在对信息系统进行安全管理之前,信息管理者首先要做的是树立正确的网络安全观。只有在正确的网络安全理念指导下,信息管理者才能对网络系统安全进行有效管理。网络安全一定要摒弃绝对化、静态化、技术化、片面化和极端化等几种错误观念。
一、 绝对化:期望零风险
信息系统本身具有很大的“脆弱性”,信息系统依赖的硬件、信息系统应用的IT技术(软件方面)、信息系统的建设和使用过程都存在着大量的风险因素,这类风险客观长期存在,既有有形的风险(设备、环境)、也有无形的风险(行为、道德)。信息系统安全管理的目标只能是将风险控制在一定的范围内,而不是实现绝对的安全。那种要求系统服务商承诺软件系统功能无差错,要求系统服务商承担系统错误造成的损失和影响的做法都是不科学的。其实不仅是网络安全,任何类型的安全都是如此。对于投资安全来说,世界上不是也没有稳赚不赔的生意吗?
为了追求绝对的安全,一些组织采用了物理隔离的方式。物理隔离能保证绝对安全吗?当然不能。不要忘记,IT基础设施只是信息系统的一部分,各种利益相关者如操作人员也是信息系统的组成之一。某些国家的情报机构已经开发出了一种可以让处于气隙系统电脑感染的工具。这种工具检测到有U盘连接之后,会首先感染U盘,然后再通过U盘将病毒摆渡到气隙系统中的计算机上。如果操作人员安全意识淡薄,拿着连接过互联网的U盘连接到气隙系统的计算机上,则信息系统的安全闸门可能就会轰然倒下。因此,即便信息系统的IT基础设备被物理隔离,仍旧要加强信息安全管理。2009年7月至2010年9月间,伊朗核设施遭受了Stuxnet病毒的攻击。位于伊朗纳坦兹的浓缩铀工厂首先遭到了攻击,其用于浓缩铀材料的离心机受到了严重的破坏,近20%的离心机因此报废,进而导致浓缩铀的产量下降了30%。

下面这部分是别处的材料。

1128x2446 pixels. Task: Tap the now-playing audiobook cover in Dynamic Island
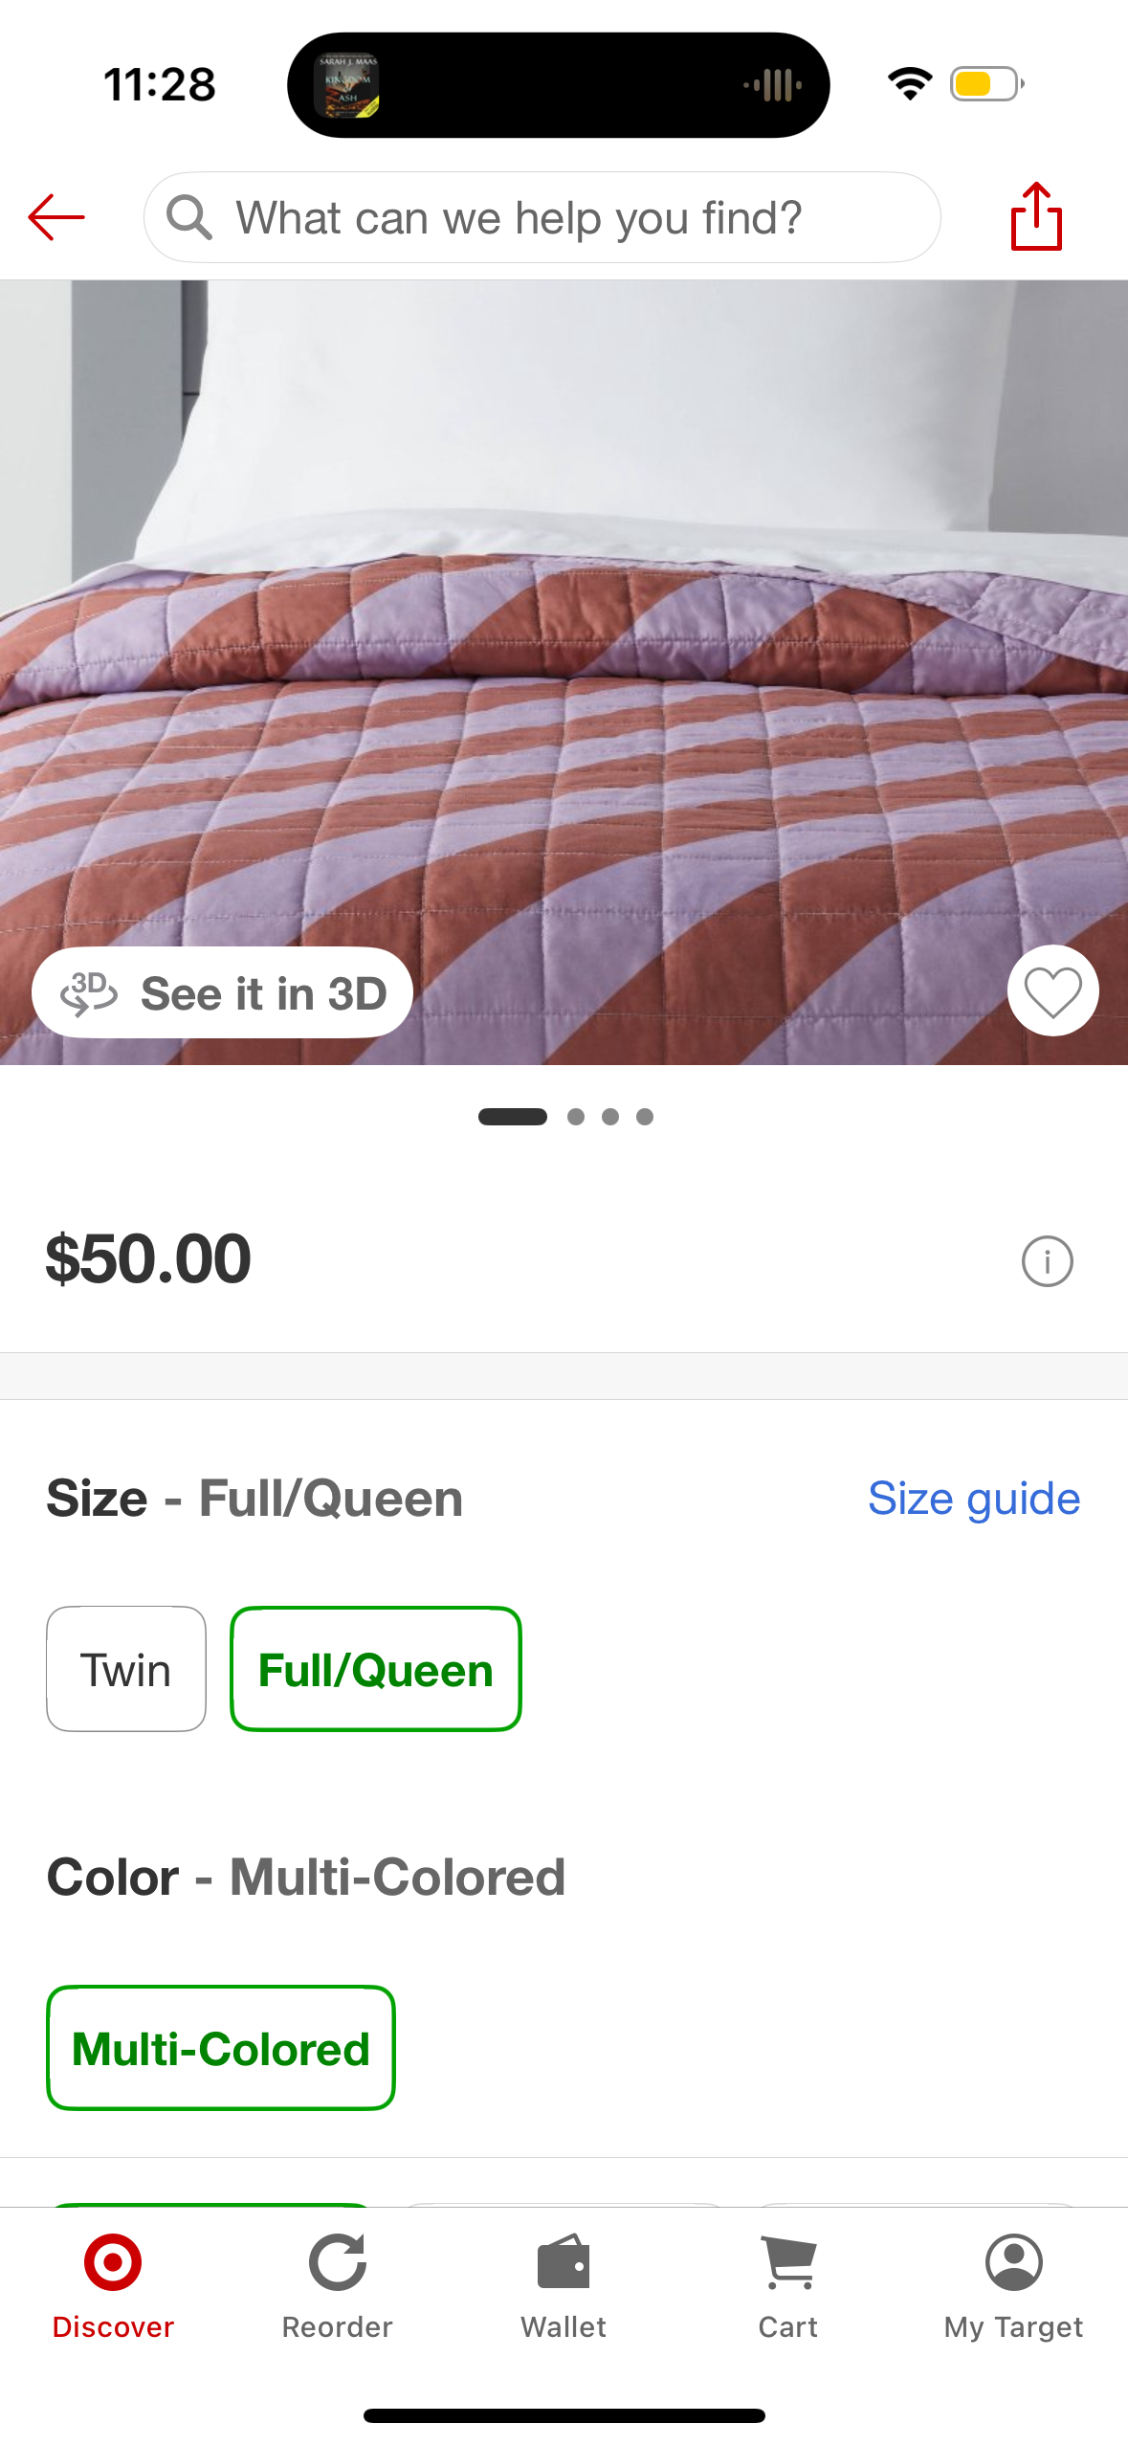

Stuxnet病毒是世界上首个专门针对工业控制系统编写的破坏性病毒,其传播方式有别于一般的计算机病毒,除了经由互联网传播外,还可以通过USB设备来感染未接入互联网的计算机。只要被Stuxnet病毒感染的U盘连接计算机后,这种病毒会在不需要任何操作的情况下,取得工业电脑系统的控制权。
二、片面化:只关注外部威胁
在进行信息系统安全管理时,人们的主要精力往往重点关注来自外部的安全威胁,如网络渗透、黑客攻击等,却忽视来自内部的安全威胁。但是纵观IT史上那些重大的信息安全事件,大部分都是由于内部人士误操作或者蓄意发起。
2017年2月28号,号称“亚马逊AWS最稳定”的云存储服务S3出现“超高错误率”的宕机事件。由于美国许多大型网站如Snapchat、Twitter等都是基于亚马逊的云存储服务,结果,美国半个互联网都跟着瘫痪了。AWS后来给出了确切的解释:一名程序员在调试系统的时候,运行了一条原本打算删除少量服务器的脚本,结果输错了一个字母,导致大量服务器被删。为了修复这个错误,亚马逊不得不重启整个系统,最终导致了震惊全球的Amazon S3宕机4个小时事件。
在解决安全问题的过程中,不可能一劳永逸。安全产品、安全技术需要随着攻击手段的发展而不断地升级,并且需要管理人员来日常运营维护,否则安全防护会成为稻草人,马奇诺防线,在变化的攻击手段前不堪一击。因此唯一的长效安全机制就是安全的持续改进,针对变化的安全形势和矛盾的持续调整。
四、极端化:为保安全牺牲业务目标
信息系统的目标是为了支撑企业组织的的业务,信息系统安全管理的目标是为了确保信息系统的正常运行,为企业组织实现业务目标提供信息支撑。因此,确保信息系统的安全只是手段,而不是目标,不能为了信息系统的安全而影响到信息系统的正常使用,更不能影响到企业目标的实现。
五、技术化:安全是IT技术人员的事情
网络安全不单单是IT技术人员的事,它涉及到企业组织的方方面面,是一项系统工程,需要技术与管理双管齐下。例如,尽管信息系统在设计过程中,综合采用多种高级的加密算法来实现用户访问控制和权限管理,但是如果用户没用养成良好的安全意识,在登录系统后随意离开电脑,或者将自己的用户名和密码随便贴在电脑显示器边缘,那无论采用任何高级的安全技术也不能确保信息系统的安全。